2012-10-01 13:52:26

by Will Deacon

[permalink] [raw]
Subject: [PATCH] mm: thp: Set the accessed flag for old pages on access fault.

From: Steve Capper <[email protected]>

On x86 memory accesses to pages without the ACCESSED flag set result in the
ACCESSED flag being set automatically. With the ARM architecture a page access
fault is raised instead (and it will continue to be raised until the ACCESSED
flag is set for the appropriate PTE/PMD).

For normal memory pages, handle_pte_fault will call pte_mkyoung (effectively
setting the ACCESSED flag). For transparent huge pages, pmd_mkyoung will only
be called for a write fault.

This patch ensures that faults on transparent hugepages which do not result
in a CoW update the access flags for the faulting pmd.

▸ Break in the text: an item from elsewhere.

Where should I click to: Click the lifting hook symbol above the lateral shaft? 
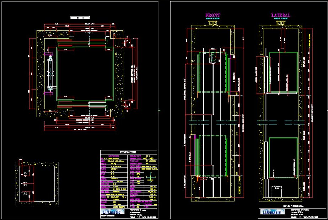280,23
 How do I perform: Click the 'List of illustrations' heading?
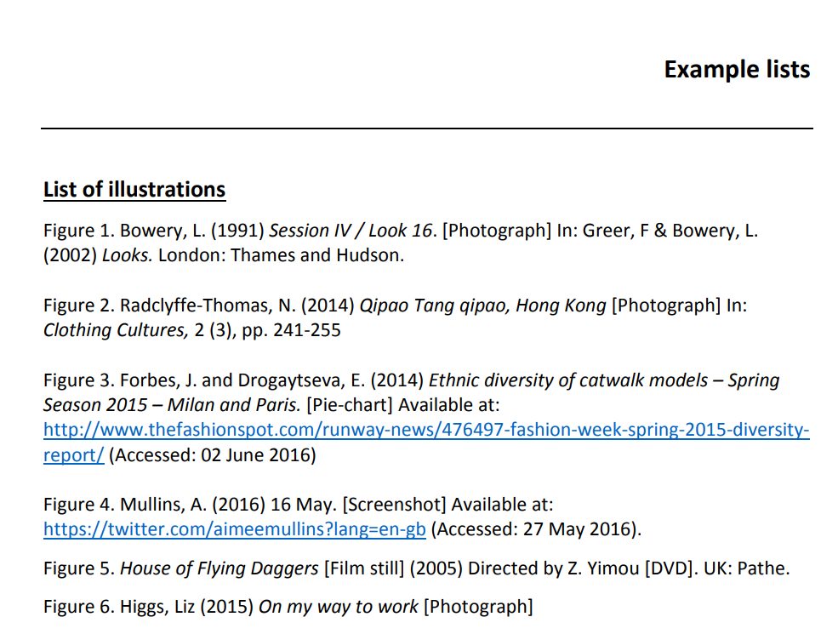point(134,190)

Cc: Andrea Arcangeli <[email protected]>
Cc: Chris Metcalf <[email protected]>
Signed-off-by: Steve Capper <[email protected]>
Signed-off-by: Will Deacon <[email protected]>
---

Hello again,

This is another fix for an issue that we discovered when porting THP to
ARM but it somehow managed to slip through the cracks.

Will

include/linux/huge_mm.h | 3 +++
mm/huge_memory.c | 12 ++++++++++++
mm/memory.c | 4 ++++
3 files changed, 19 insertions(+), 0 deletions(-)

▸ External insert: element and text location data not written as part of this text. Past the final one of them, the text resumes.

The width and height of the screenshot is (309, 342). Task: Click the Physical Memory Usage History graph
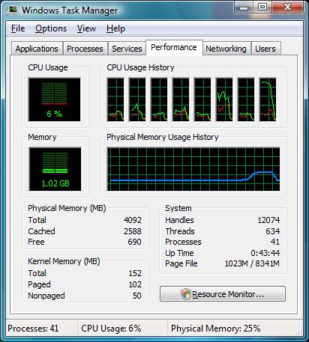coord(194,169)
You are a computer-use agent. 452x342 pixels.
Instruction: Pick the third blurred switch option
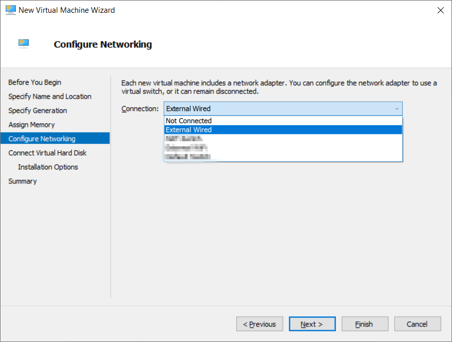pyautogui.click(x=283, y=139)
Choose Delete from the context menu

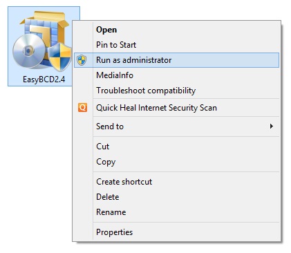point(108,197)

diff --git a/include/linux/huge_mm.h b/include/linux/huge_mm.h
index 4c59b11..bbc62ad 100644
--- a/include/linux/huge_mm.h
+++ b/include/linux/huge_mm.h
@@ -8,6 +8,9 @@ extern int do_huge_pmd_anonymous_page(struct mm_struct *mm,
extern int copy_huge_pmd(struct mm_struct *dst_mm, struct mm_struct *src_mm,
pmd_t *dst_pmd, pmd_t *src_pmd, unsigned long addr,
struct vm_area_struct *vma);
+extern void huge_pmd_set_accessed(struct mm_struct *mm, struct vm_area_struct *vma,
+ unsigned long address, pmd_t *pmd,
+ pmd_t orig_pmd);
extern int do_huge_pmd_wp_page(struct mm_struct *mm, struct vm_area_struct *vma,
unsigned long address, pmd_t *pmd,
pmd_t orig_pmd);
diff --git a/mm/huge_memory.c b/mm/huge_memory.c
index d684934..ee9cc3b 100644
--- a/mm/huge_memory.c
+++ b/mm/huge_memory.c
@@ -914,6 +914,18 @@ out_free_pages:
goto out;
}

+void huge_pmd_set_accessed(struct mm_struct *mm, struct vm_area_struct *vma,
+ unsigned long address, pmd_t *pmd, pmd_t orig_pmd)
+{
+ pmd_t entry;
+
+ spin_lock(&mm->page_table_lock);
+ entry = pmd_mkyoung(orig_pmd);
+ if (pmdp_set_access_flags(vma, address & HPAGE_PMD_MASK, pmd, entry, 0))
+ update_mmu_cache(vma, address, pmd);
+ spin_unlock(&mm->page_table_lock);
+}
+
int do_huge_pmd_wp_page(struct mm_struct *mm, struct vm_area_struct *vma,
unsigned long address, pmd_t *pmd, pmd_t orig_pmd)
{
diff --git a/mm/memory.c b/mm/memory.c
index 5736170..d5c007d 100644
--- a/mm/memory.c
+++ b/mm/memory.c
@@ -3537,7 +3537,11 @@ retry:
if (unlikely(ret & VM_FAULT_OOM))
goto retry;
return ret;
+ } else {
+ huge_pmd_set_accessed(mm, vma, address, pmd,
+ orig_pmd);
}
+
return 0;
}
}
--
1.7.4.1


2012-10-01 14:02:36

by Kirill A. Shutemov

[permalink] [raw]
Subject: Re: [PATCH] mm: thp: Set the accessed flag for old pages on access fault.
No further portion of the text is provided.